15m adults lack basic GCSE numeracy skills: survey

More than 15 million adults in the UK have such poor numeracy skills that they would not be able to gain even the lowest grades at GCSE, according to a government report published today.

The study also found that those that have numeracy skills below the standard expected of 9 to 11-year-olds fell slightly from 7 million in 1997 to 6.8 million adults.

However, the survey showed that the proportion of adults aged 16-65 that have literacy skills below the equivalent of a D-G grade GCSE has fallen from the 7 million estimated in 1997 to 5.2 million adults now.

Many respondents had a high level of awareness of, and practical skills in ICT applications and terminology, with 50% achieving Level 2 or above in an awareness assessment, and 47% achieving Level 1 or above in a practical skills assessment.

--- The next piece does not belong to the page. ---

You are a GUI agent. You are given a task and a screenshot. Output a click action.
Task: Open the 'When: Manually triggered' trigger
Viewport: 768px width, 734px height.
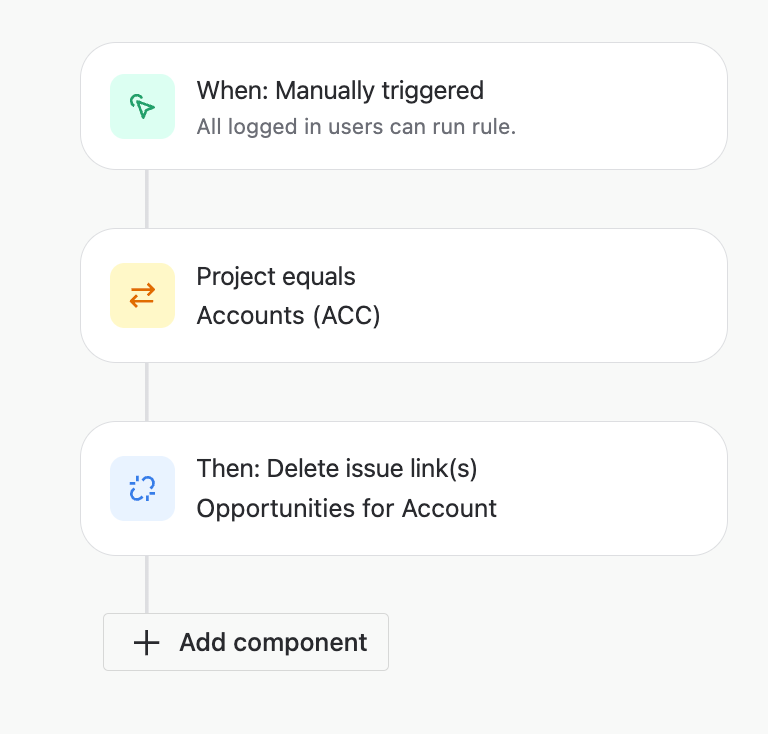340,91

The survey, 'The National Needs and Impact Survey of Literacy, Numeracy and ICT Skills', which offers a definitive national profile of adult literacy and numeracy skills, highlights the need for improvements in adult basic skills training and school standards, particularly in maths.

The government said that the research "underscores the importance of continuing to drive up school standards".

Publishing the survey, Minister for Skills and Vocational Education, Ivan Lewis said: "Our recruitment of 50% more maths teachers in just four years and dedicated literacy and numeracy strategies in primary schools are already delivering significant improvements in maths attainment at secondary level."

In its first two years, the government's 'Skills for Life' programme saw over 1.8 million adults start basic skills courses, and 470,000 have achieved key qualifications to date.

Ministers remain confident of reaching the target of 750,000 adults achieving a basic skills qualification by the end of 2004, rising to more than 1.5 million adults by 2007.

The survey covered 8,730 respondents aged 16-65 years old.